# Exercise instructions:
For the entries that follow, restate word for word the line containing "uçak kurye (125, 2117)", the line containing "vip kurye (232, 2116)", and every line that lies between them.

╔══

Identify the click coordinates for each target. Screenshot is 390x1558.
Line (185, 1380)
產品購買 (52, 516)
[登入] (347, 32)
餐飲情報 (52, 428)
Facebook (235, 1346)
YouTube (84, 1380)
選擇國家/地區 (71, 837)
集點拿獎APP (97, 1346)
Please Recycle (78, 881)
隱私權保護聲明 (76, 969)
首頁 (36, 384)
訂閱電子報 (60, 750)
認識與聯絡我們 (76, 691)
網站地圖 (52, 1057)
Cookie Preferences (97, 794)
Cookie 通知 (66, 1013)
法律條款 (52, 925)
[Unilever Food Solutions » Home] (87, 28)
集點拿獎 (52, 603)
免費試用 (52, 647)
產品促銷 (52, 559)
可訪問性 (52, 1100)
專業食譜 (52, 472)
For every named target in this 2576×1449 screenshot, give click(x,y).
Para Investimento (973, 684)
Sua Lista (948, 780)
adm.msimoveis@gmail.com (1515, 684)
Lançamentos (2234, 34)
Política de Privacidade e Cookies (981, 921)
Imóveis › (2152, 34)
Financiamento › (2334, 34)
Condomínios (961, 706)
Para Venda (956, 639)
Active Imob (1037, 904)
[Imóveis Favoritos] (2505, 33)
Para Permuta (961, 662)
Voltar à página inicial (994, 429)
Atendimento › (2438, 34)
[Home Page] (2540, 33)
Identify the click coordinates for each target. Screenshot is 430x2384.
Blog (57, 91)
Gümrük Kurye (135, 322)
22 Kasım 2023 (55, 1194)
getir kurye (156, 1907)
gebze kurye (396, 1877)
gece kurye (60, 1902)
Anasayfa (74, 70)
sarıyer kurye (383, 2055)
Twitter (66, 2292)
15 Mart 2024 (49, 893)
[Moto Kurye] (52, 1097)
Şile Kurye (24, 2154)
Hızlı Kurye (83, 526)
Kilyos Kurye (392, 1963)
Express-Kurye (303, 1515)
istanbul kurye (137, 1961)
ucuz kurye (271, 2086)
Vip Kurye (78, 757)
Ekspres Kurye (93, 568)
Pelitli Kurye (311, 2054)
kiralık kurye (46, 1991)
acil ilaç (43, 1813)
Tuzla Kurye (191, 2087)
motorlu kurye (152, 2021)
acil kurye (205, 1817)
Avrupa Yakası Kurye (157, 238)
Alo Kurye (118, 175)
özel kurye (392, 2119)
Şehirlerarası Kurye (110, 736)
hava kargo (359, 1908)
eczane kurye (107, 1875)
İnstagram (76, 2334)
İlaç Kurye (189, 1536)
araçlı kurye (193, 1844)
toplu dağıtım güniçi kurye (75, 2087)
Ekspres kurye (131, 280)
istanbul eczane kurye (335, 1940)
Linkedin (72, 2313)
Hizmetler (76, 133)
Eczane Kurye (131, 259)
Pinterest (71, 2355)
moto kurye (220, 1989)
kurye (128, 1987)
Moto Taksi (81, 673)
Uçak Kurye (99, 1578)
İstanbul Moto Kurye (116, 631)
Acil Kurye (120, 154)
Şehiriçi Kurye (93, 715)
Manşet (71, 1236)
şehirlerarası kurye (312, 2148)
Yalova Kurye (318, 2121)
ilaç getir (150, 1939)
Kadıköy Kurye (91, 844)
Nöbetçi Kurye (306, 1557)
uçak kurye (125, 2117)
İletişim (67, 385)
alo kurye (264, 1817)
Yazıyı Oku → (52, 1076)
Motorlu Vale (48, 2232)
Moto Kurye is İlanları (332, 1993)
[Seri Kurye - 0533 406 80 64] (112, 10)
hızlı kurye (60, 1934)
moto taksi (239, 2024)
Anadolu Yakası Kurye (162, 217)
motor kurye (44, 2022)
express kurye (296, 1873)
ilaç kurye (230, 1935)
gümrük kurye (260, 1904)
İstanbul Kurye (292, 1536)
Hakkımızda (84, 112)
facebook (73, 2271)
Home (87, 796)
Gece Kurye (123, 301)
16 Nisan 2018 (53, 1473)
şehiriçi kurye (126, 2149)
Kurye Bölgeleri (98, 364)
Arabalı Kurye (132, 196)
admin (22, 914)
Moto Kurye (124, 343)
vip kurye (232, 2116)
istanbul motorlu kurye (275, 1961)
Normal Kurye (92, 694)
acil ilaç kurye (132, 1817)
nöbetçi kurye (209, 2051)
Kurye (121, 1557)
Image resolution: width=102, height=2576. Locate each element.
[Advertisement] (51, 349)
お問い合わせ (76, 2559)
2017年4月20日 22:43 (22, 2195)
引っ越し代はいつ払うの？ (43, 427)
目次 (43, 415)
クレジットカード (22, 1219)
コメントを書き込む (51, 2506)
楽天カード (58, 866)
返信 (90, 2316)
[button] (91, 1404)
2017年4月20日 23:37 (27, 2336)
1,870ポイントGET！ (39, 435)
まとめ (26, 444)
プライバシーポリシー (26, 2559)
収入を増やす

╚══

# Solved exercise:
uçak kurye (125, 2117)
İletişim (67, 385)
alo kurye (264, 1817)
Yazıyı Oku → (52, 1076)
Motorlu Vale (48, 2232)
Moto Kurye is İlanları (332, 1993)
[Seri Kurye - 0533 406 80 64] (112, 10)
hızlı kurye (60, 1934)
moto taksi (239, 2024)
Anadolu Yakası Kurye (162, 217)
motor kurye (44, 2022)
express kurye (296, 1873)
ilaç kurye (230, 1935)
gümrük kurye (260, 1904)
İstanbul Kurye (292, 1536)
Hakkımızda (84, 112)
facebook (73, 2271)
Home (87, 796)
Gece Kurye (123, 301)
16 Nisan 2018 (53, 1473)
şehiriçi kurye (126, 2149)
Kurye Bölgeleri (98, 364)
Arabalı Kurye (132, 196)
admin (22, 914)
Moto Kurye (124, 343)
vip kurye (232, 2116)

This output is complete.